I've been thinking about the fact that last year, I would have been at the AWP conference and loving every minute of it. I had planned to attend in Chicago this year, but I will not be there. Once the main conference hotel sold out before I had a chance to make reservations, I was less happy about going to Chicago in the winter and trekking back and forth between hotels. Then I realized that I had been thinking that the conference was on a different week-end, and the week-end that it was actually happening wasn't as convenient. As always, there is no travel money from my school; I should start looking for some travel money/grant money for next year, and I should start doing that now. And it's a lot of money, and I had hopes that I would be selling our condo, which would mean that next year, I may have some extra cash, but this year, I had to bring a chunk of money to closing.
I'm trying not to kick myself for missing all the great readings this year--and I could have been part of 2 of them, because of publications in the past year. Last year, no readings.
More importantly, I'm trying not to feel sad about the opportunities I will miss to meet people, especially people with whom I already have a connection because of my online life. I'm hoping that we're all young enough that we can look forward to future possibilities.
Yes, let me begin to plan ahead for AWP 2013 in Boston. I want to put together a panel presentation on women writers and how we use fairy tales; I want it to be accepted. I have no power over acceptance, but I can submit. By the end of February, I'll touch base with all the possible presenters. Hopefully, they won't say, "I thought she was going to do this last year. I'm not going to be part of this. That Berkey-Abbott has no follow-through."
I have a year ago on the brain too, because it was a year ago that I was asked to write prayers for a daily devotional book. I wrote this post about the serendipitous way that this assignment came about and about the AWP presenters would have told me not to write for such a tiny amount of money and why I thought they were wrong.
I wrote those prayers and loved the experience. I wrote about it here. It's continued to tug at me. I'd like to create a curriculum for seminarians to talk about spiritual writing beyond the sermons that they might write.
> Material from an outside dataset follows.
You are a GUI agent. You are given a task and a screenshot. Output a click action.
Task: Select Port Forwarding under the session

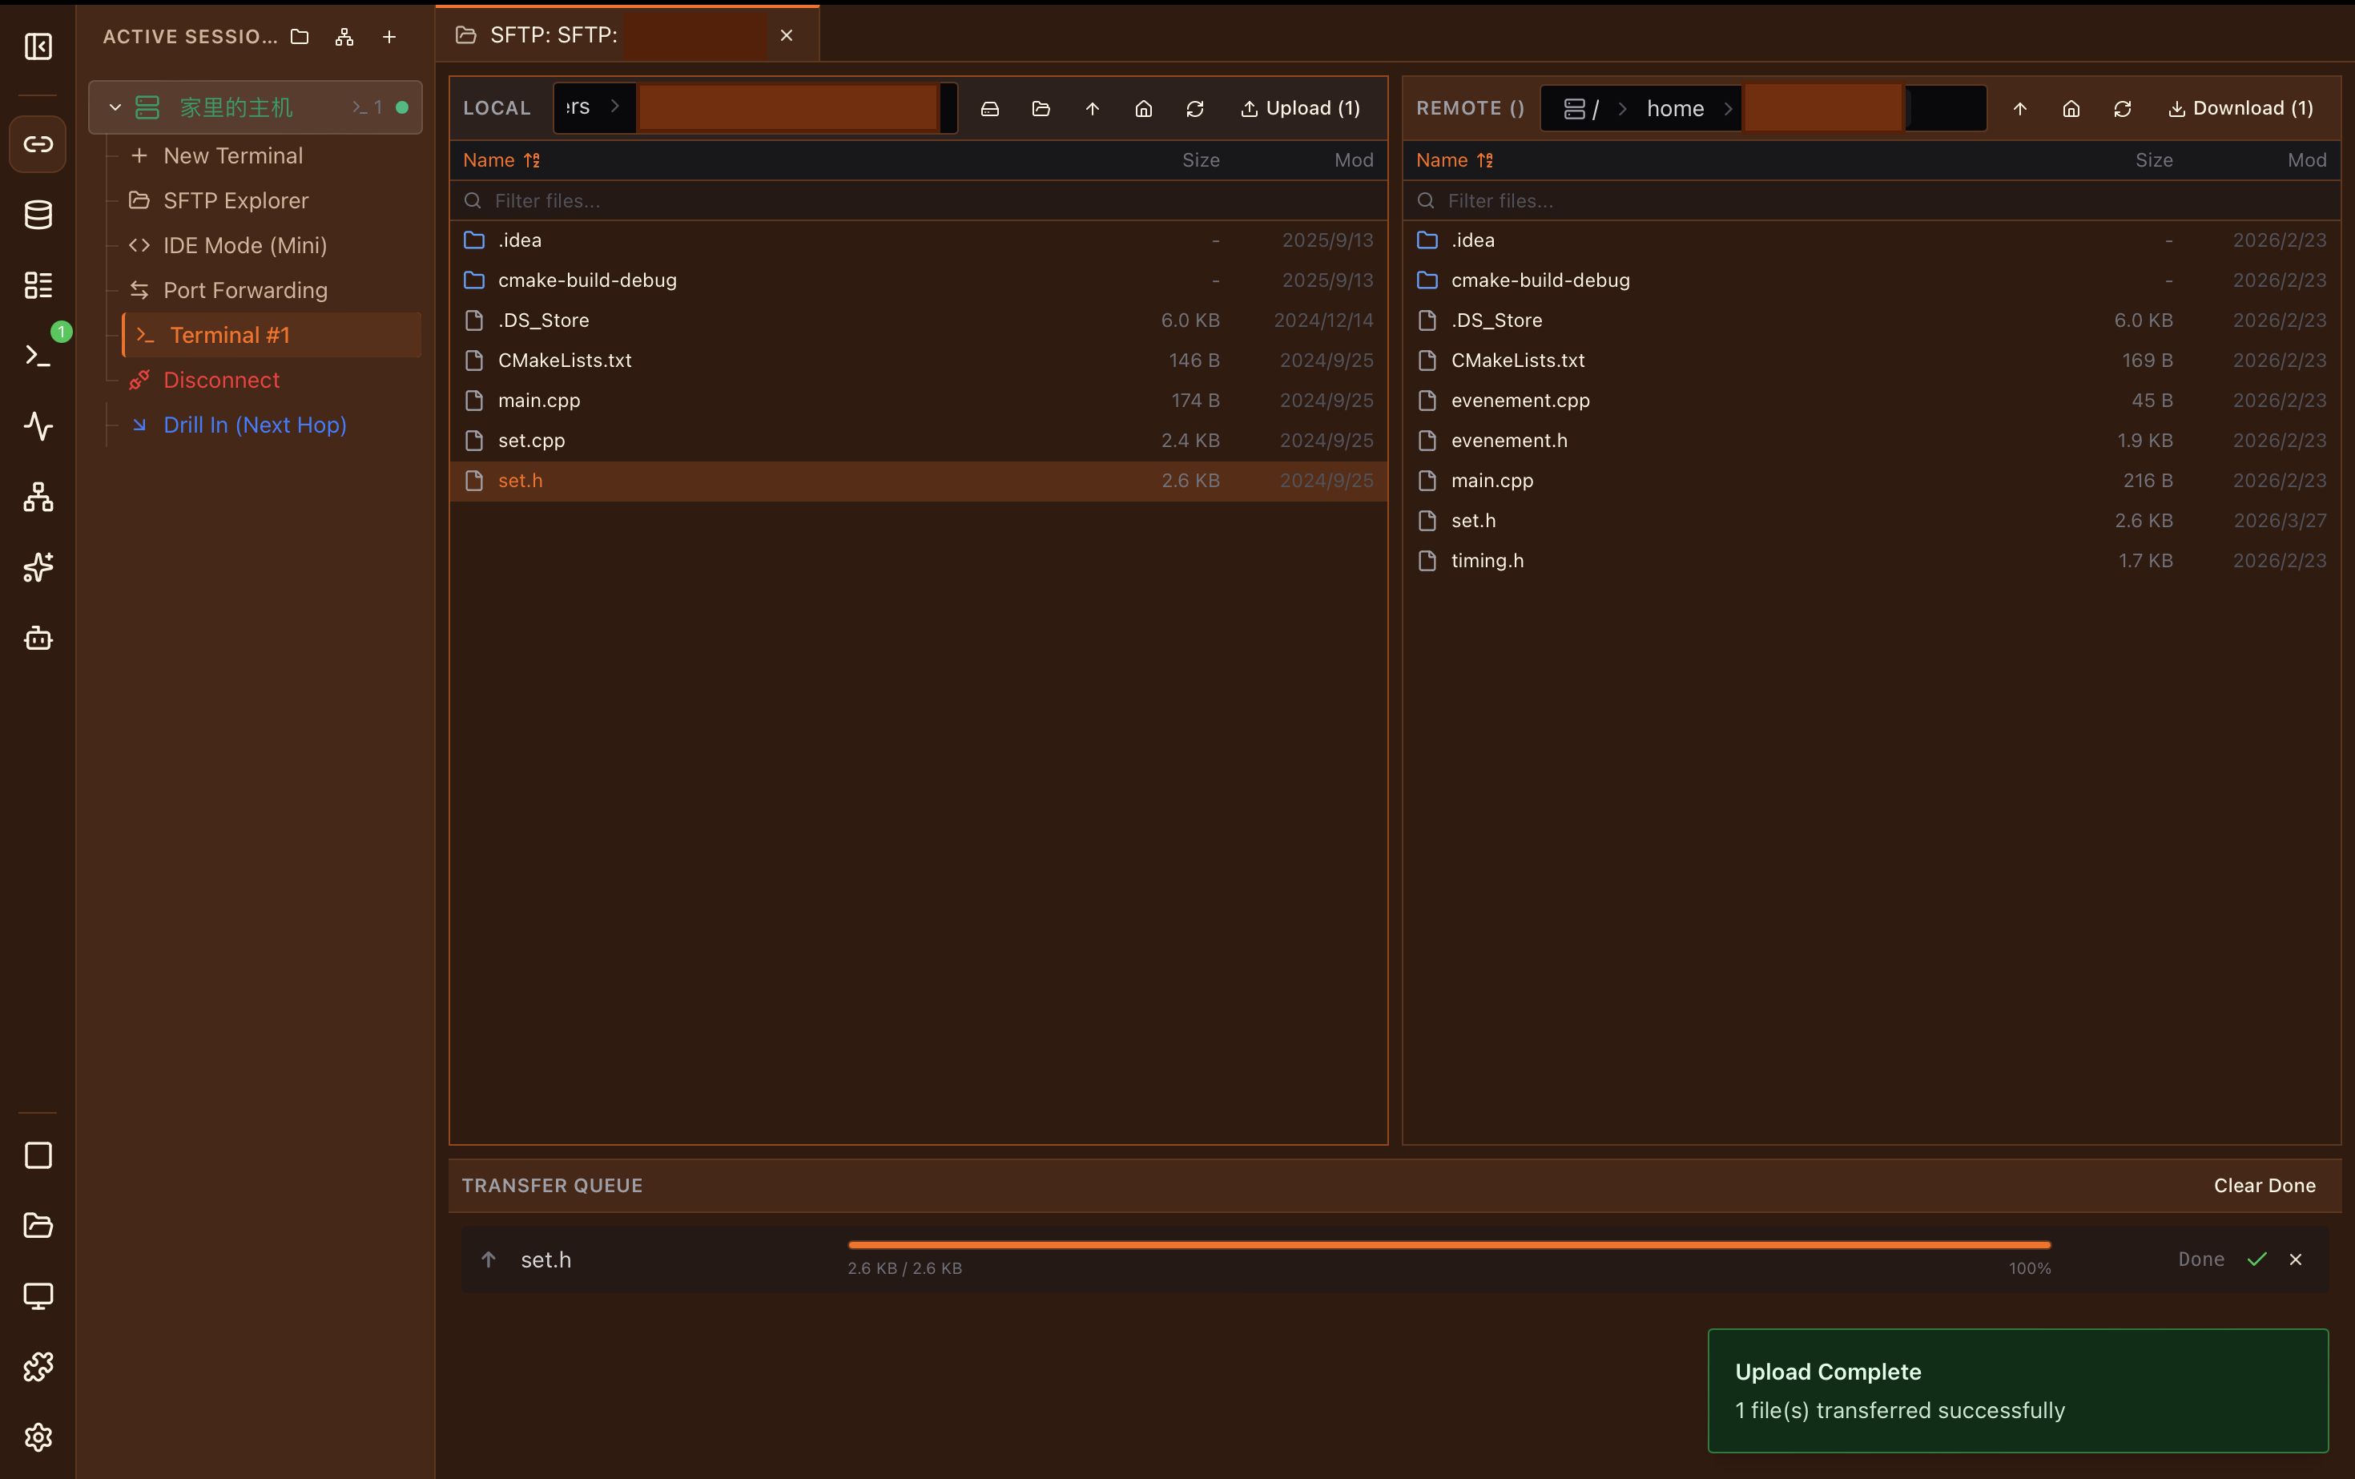tap(244, 290)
I've noticed that many pastors either don't write prayers at all or miss opportunities in their prayer writing. I think that poetry has a lot to teach prayer writers.
I just got an offer to be part of this year's project, and I immediately wrote to say yes. The editor also told us that the 2011 edition of the devotion book has sold out. Wow.
Yesterday I got my contributor's copy of Women on Poetry: Writing, Revising, Publishing, and Teaching, a book which likely will not sell out. It's a great collection of essays, but at $45, I wonder how many people will be able to afford it. Ah well. I enjoyed writing the essay that's in the book, and I'm happy to get a copy.
Again, I think of those people at the AWP panel who would tell me that I was ripped off, that someone is making money from this book, and it's not me. They would tell me that I need to stop writing for contributor's copies.
Of course, when I do my taxes next week-end, I may wish that I had been paid more in contributor's copies, less in dollars. When I do my taxes a year from now, the condo sale at a loss will help offset my writerly gains, such as they may be. This year, we shall see.
Don't get me wrong; I'm incredibly grateful to be paid in real cash for some of the writing I've been doing. That's relatively new for me in my writing life. I have hopes that money from my writing will continue to come in to my household. I should be a bit more intentional in my taxes and the business side of my writing life. That will be my goal for 2012, one of many goals.